Decision 089/2007 Mr James Cannell and Historic Scotland
Advice to a minister concerning a listed building appeal
Mr Cannell asked Historic Scotland, a Scottish Executive agency, for a copy of advice given to a minister about a listed building appeal. Historic Scotland refused to disclose the information, arguing that its release would harm the effective conduct of public affairs.
It was argued that the public interest in non-disclosure was served by providing a secure environment in which officials can communicate frankly with ministers, and that the release of such advice was likely to deter officials from giving frank advice in future.
However, I did not accept the argument that all internal communications which express an opinion should be exempt, nor did I accept that there should automatically be a presumption of harm when considering the release of internal communications containing advice to ministers.
My view was that the main consideration in assessing this exemption was not whether the information constitutes advice, but rather whether the release of that specific information would deter officials from giving frank advice in future.
In this particular case I concluded that the release of the information would not substantially inhibit the provision of advice in future cases, and I therefore required Historic Scotland to release the information.

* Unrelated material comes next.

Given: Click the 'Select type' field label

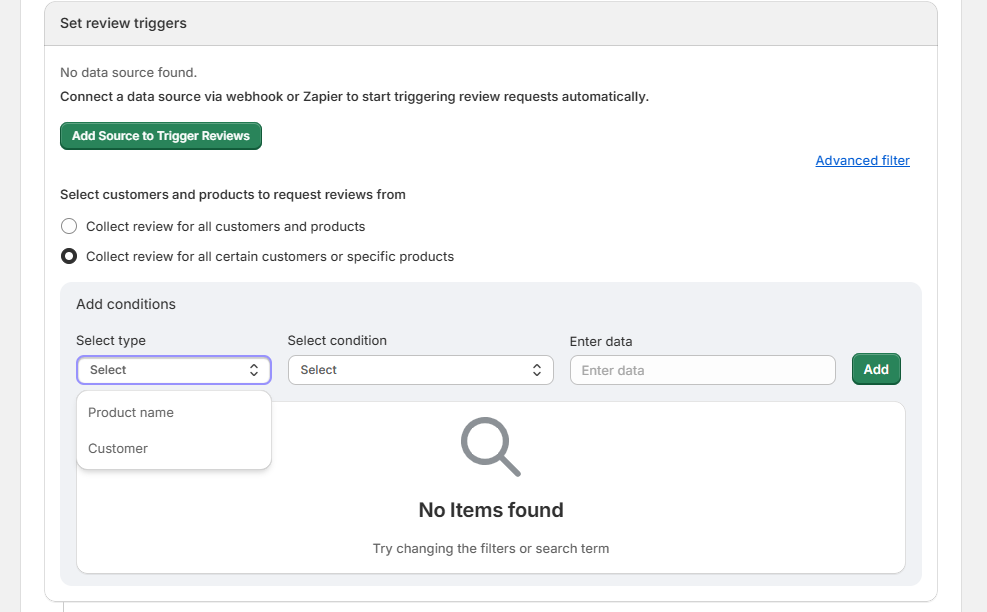Looking at the screenshot, I should 111,340.
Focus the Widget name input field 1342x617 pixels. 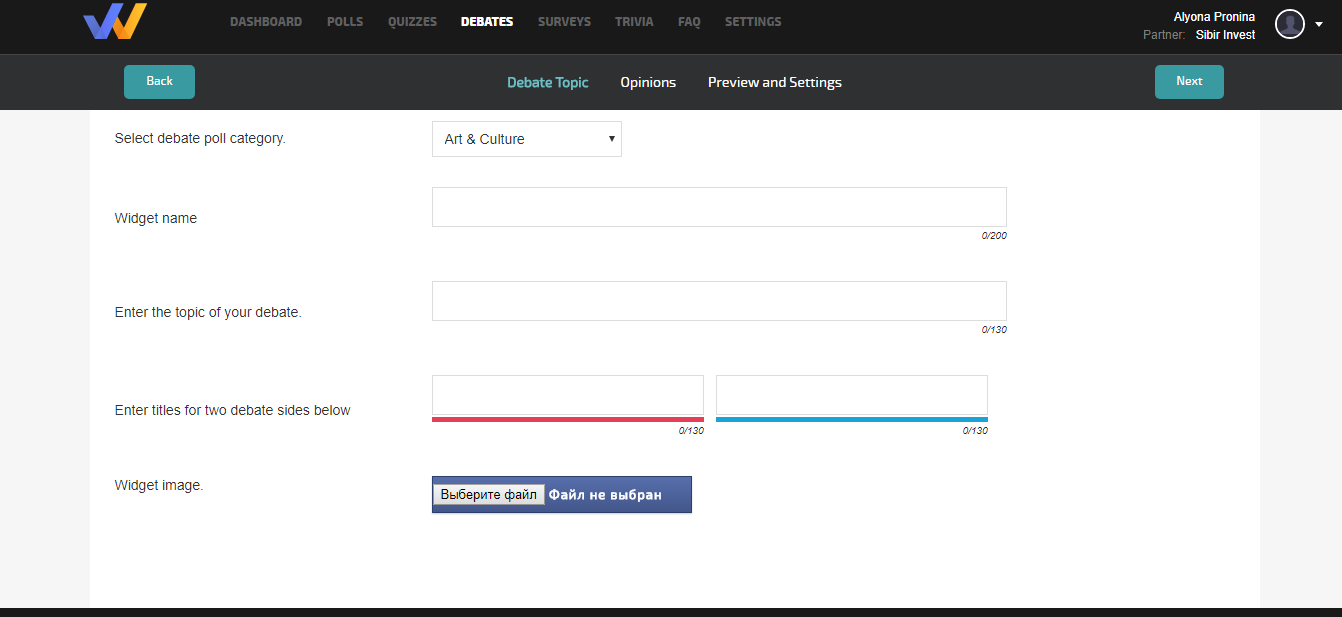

View the full text of Decision 089/2007
Decision 095/2007 Mr John B. Macintosh and Renfrewshire Council
Dispute over fees notice under the Environmental Information (Scotland) Regulations 2004
Mr Mackintosh requested copies of all information that Renfrewshire Council held on the Royal Ordnance Factory in Bishopton for 2004. The Council considered the information to be 'environmental' in nature, and, as a result, processed the request under the Environmental Information (Scotland) Regulations 2004 (the EIRs), which separately govern access to such information.
The Council issued a fees notice under the EIRs informing Mr Mackintosh that a fee had to be paid for the release of the information. Mr Mackintosh disputed this notice, and applied to me for a decision on whether it was valid.
The EIRs state that any such fee charged should be 'reasonable'. I took the view that if a public authority relies on the principles of the freedom of information charging regime (i.e. the first ?100 is not chargeable to the applicant) to calculate a fees notice under the EIRs, then the charges set are likely to be reasonable. In this case I found that the fees notice issued by the Council was not reasonable and therefore required the Council to reassess it.
I also found that the Council had breached the EIRs by not publishing a schedule of the fees it would charge for dealing with requests for environmental information.
View the full text of Decision 095/2007
Decision 079/2007 Kathleen Nutt and the Keeper of the Records of Scotland
File on Jock Stein and honours
Ms Nutt requested a file concerning the consideration of whether the late Jock Stein should have been awarded an honour. The Keeper responded by advising that the file was exempt from disclosure under the Freedom of Information (Scotland) Act 2002 (FOISA) exemption which deals with honours.
On investigation, I accepted that the information withheld did fall within the scope of the relevant exemption. Information withheld under this exemption would not normally be available for public consultation until 60 years from the last date on the file.
The key issue in determining the case however was the application of the public interest test. Given the vital place that football has in Scotland's popular culture, I accepted that there was a public interest in information that casts light on the decision not to award a knighthood Jock Stein, who was manager of the Scotland football team. Set against this, however, was the public interest in withholding the information - including the prospect of distress to Mr Stein's family.
Having reviewed the information, I was not persuaded that, in the specific circumstances of this case, the public interest in withholding the information outweighed that favouring disclosure.
The Keeper has now released the information to Ms Nutt.
View the full text of Decision 079/2007
Decision 088/2007 Mr Alan Keith, Chairman of the Association of Dumfries and Galloway Accommodation Providers and VisitScotland
Contracts between VisitScotland and visitscotland.com (eTourism Ltd)
Mr Keith requested copies of contracts between VisitScotland and eTourism Ltd. VisitScotland refused to disclose all but five of the contracts, claiming the information fell within a contractual confidentiality clause, and was therefore exempt from release. The FOISA confidentiality exemption allows information to be withheld in circumstances where it has been obtained from a third party, and its release would constitute an actionable breach of confidence.
After investigation, I decided that information in the contract did not constitute information provided by a third party to VisitScotland, and that the confidentiality exemption therefore did not apply.
I took the view that, when information contained within contracts is the product of negotiations between parties, it cannot normally be said that the concluded contract is information which has been obtained from another person. My decision follows a similar case heard by the Information Tribunal, which deals with appeals under UK FOI laws.
This decision has implications beyond this particular case ? essentially, a confidentiality clause in a contract with a public authority will not automatically exempt it from disclosure under FOISA. Only contents that can be demonstrated to have been provided by a third party can be subject to the confidentiality exemption.